### [REQUIRED WORK]
The answer should be an exact repeat of the stretch of material below from the line containing "Screen dimensions: 914x849" through the line containing "Click the arrow marker at Bratislava".

### [SUPPLIED DATA]
☆ ☆ ☆ ☆
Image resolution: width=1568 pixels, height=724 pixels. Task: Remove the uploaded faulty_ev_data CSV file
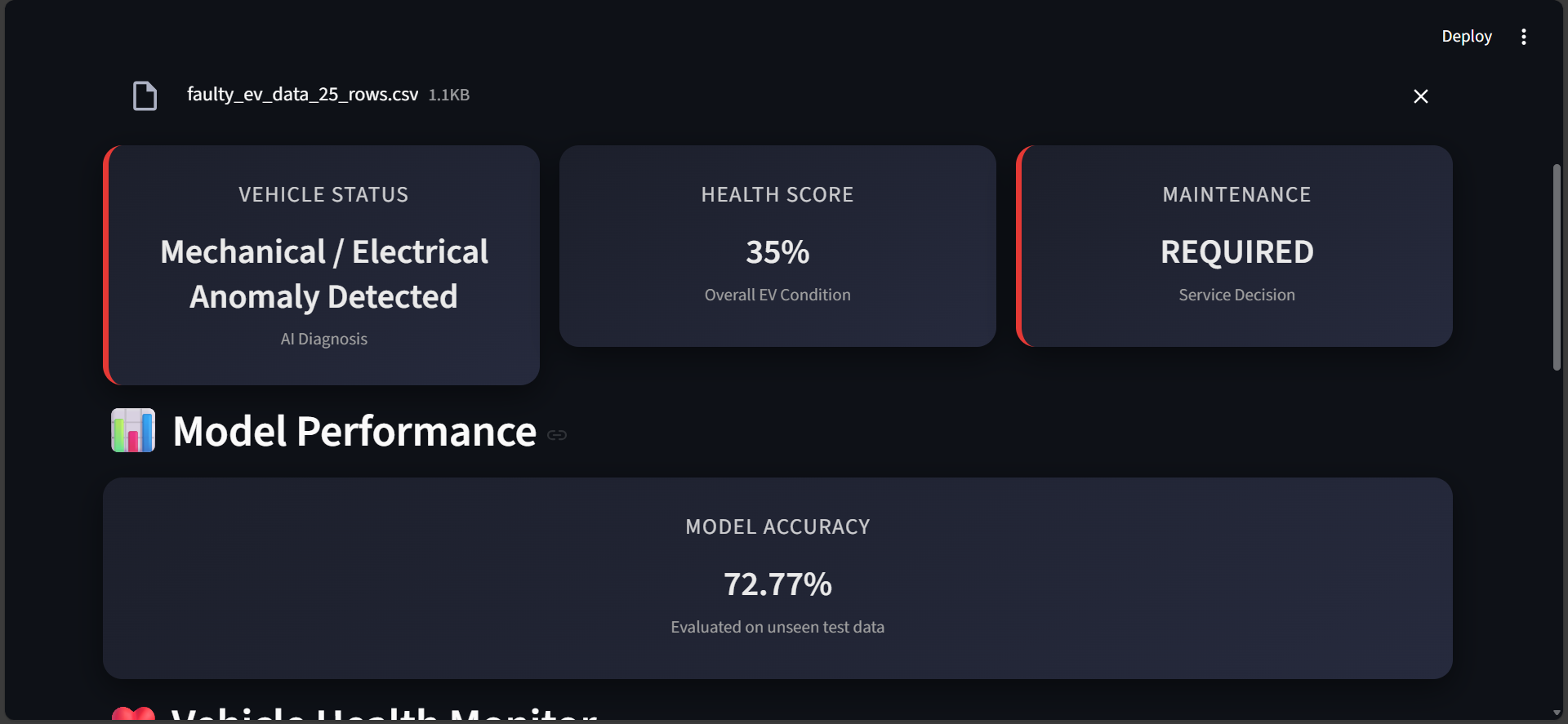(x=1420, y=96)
☆ ☆ ☆ ☆
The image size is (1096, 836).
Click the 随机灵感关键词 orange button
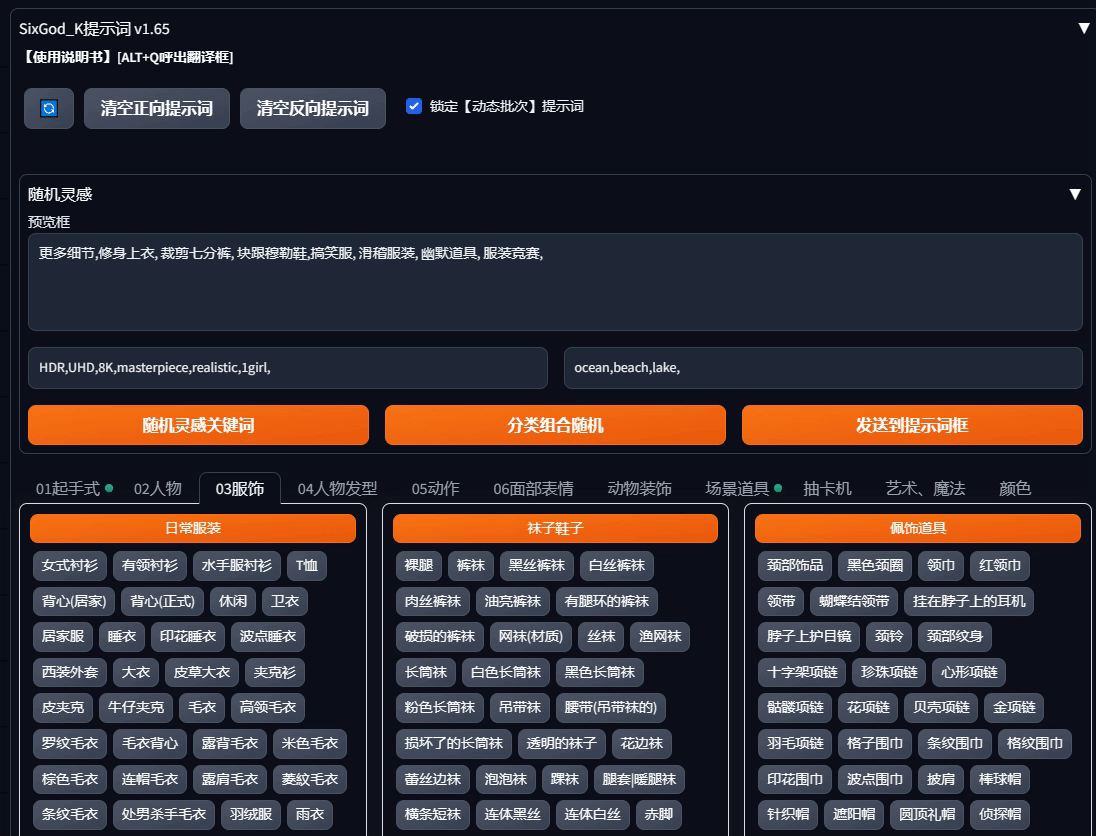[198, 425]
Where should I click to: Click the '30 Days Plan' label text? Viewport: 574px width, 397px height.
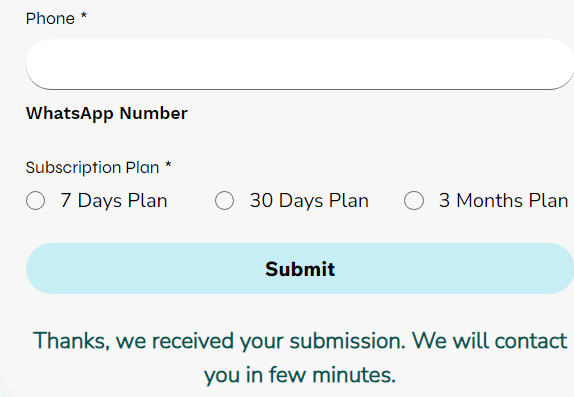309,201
☆ ☆ ☆ ☆
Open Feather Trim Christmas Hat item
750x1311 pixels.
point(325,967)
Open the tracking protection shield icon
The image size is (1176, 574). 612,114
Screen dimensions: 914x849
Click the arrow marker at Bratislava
☆ ☆ ☆ ☆
### [OUTPUT FOR THIS TASK]
Screen dimensions: 914x849
Click the arrow marker at Bratislava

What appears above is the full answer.